## TEKS BACAAN
■ ■ ■

Badan Standardisasi Nasional
  • A
  • A

Pentingnya Listing LPK di Tingkat ASEAN untuk Mengurangi Hambatan Teknis Perdagangan Sektor Peralatan Listrik dan Elektronika, Dibahas dalam Sidang ke-23 JSC EEE

  • Selasa, 11 April 2017
  • 4149 kali

 

ASEAN Economic Community (AEC), yang telah berjalan sejak 2 tahun lalu memungkinkan sinergi dalam pasar regional dan basis produksi melalui arus bebas barang, jasa, investasi, tenaga kerja dan modal. Dalam mengupayakan terwujudnya AEC, Joint Sectoral Committee for Electrical and Electronic Equipment (JSC EEE) berperan penting dalam menghapus hambatan teknis perdagangan sektor  peralatan listrik  dan elektronika melalui harmonisasi standar dan implementasi  ASEAN Sectoral Mutual Recognition Agreement on Electrical and Electronic Equipment  (ASEAN EE MRA) and ASEAN Harmonized Electrical and Electronic Equipment Regulatory Regime (AHEEERR).

■ ■ ■

## DATA MENTAH
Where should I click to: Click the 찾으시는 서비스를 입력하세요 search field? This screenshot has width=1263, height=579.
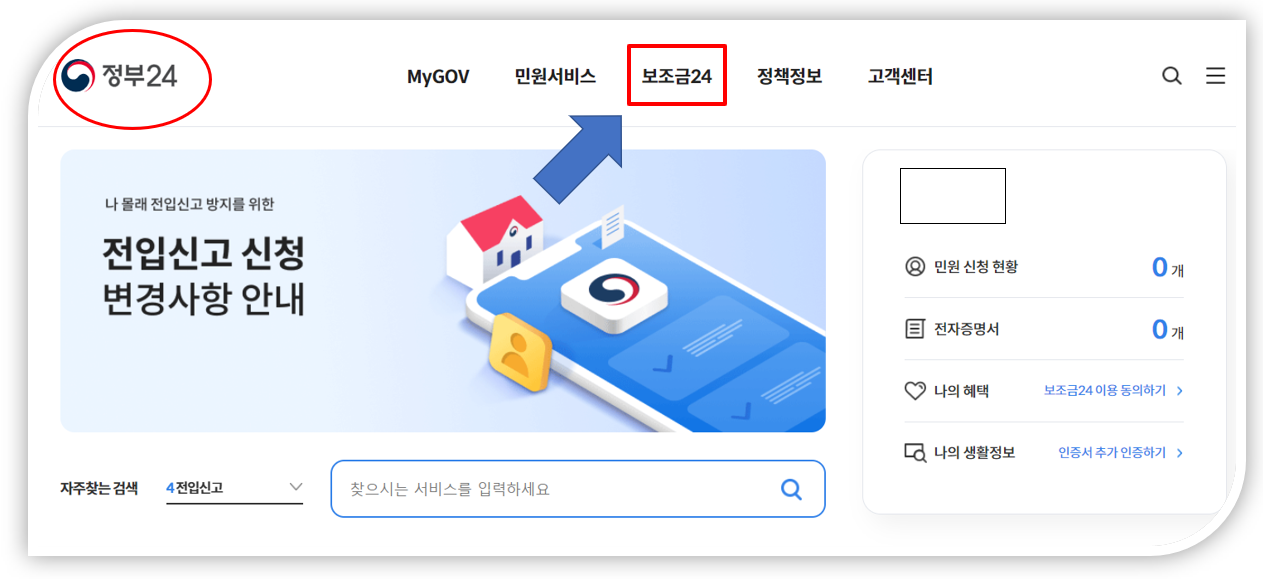point(578,489)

■ ■ ■

## SOAL LATIHAN
(a) Jawab pertanyaan berikut berdasarkan berita tentang Sidang ke-23 JSC EEE.
(i) Pada hari dan tanggal berapa berita ini diterbitkan?
(ii) Sudah berapa lama ASEAN Economic Community (AEC) berjalan?
(iii) Melalui dua cara apa JSC EEE menghapus hambatan teknis perdagangan sektor peralatan listrik dan elektronika?
(b) Terjemahkan kalimat dari berita tentang Sidang ke-23 JSC EEE ini ke dalam bahasa Inggris: "ASEAN Economic Community (AEC), yang telah berjalan sejak 2 tahun lalu memungkinkan sinergi dalam pasar regional dan basis produksi melalui arus bebas barang, jasa, investasi, tenaga kerja dan modal."
(c) Lanjutkan berita tentang Sidang ke-23 JSC EEE mulai dari kalimat terakhirnya.
Materi tersebut tidak perlu digunakan.

## JAWABAN
(a)
(i) Selasa, 11 April 2017.
(ii) Sejak 2 tahun lalu.
(iii) Melalui harmonisasi standar dan implementasi ASEAN EE MRA dan AHEEERR.

(b) The ASEAN Economic Community (AEC), which has been running for the past two years, enables synergy in the regional market and production base through the free flow of goods, services, investment, labor, and capital.

(c)
Sidang JSC EEE ke-23 diselenggarakan di Siem Reap, Kamboja pada 3-6 April 2017. Mr. Chan Sopha, Deputy Director General of Institute of Standards Kamboja dalam pembukaannya menyatakan masih banyak  pekerjaan yang perlu diselesaikan, antara lain transposisi AHEEERR, prosedur  penilaian kesesuaian berbasis Risk Assessement, pendaftaran lembaga penilaian kesesuaian, serta harmonisasi standar dan regulasi teknis,  sesuai dengan komitmen dalam action plan JSC EEE selama tahun 2016-2025.

Delegasi RI dipimpin oleh Chandrini M. Dewi, Direktur Standardisasi dan Pengendalian Mutu Kementerian Perdagangan, dengan anggota delegasi berasal dari perwakilan Kementerian Perindustrian, Kementerian Perdagangan, Kementerian ESDM, Sekretariat Designating Body Badan Standardisasi Nasional (BSN), dan Asosiasi Lembaga Sertifikasi Indonesia (ALSI).

Topik penting yang dibahas adalah yaitu kelanjutan pembahasan step by step prosedur sertifikasi tipe 1b dan tipe 5.  Harmonisasi step by step sesuai ISO/IEC 17067 diperlukan agar Negara ASEAN mengikuti prosedur yang sama dan memberikan kepercayaan dalam keberterimaan dari Certificate of Conformity (CoC).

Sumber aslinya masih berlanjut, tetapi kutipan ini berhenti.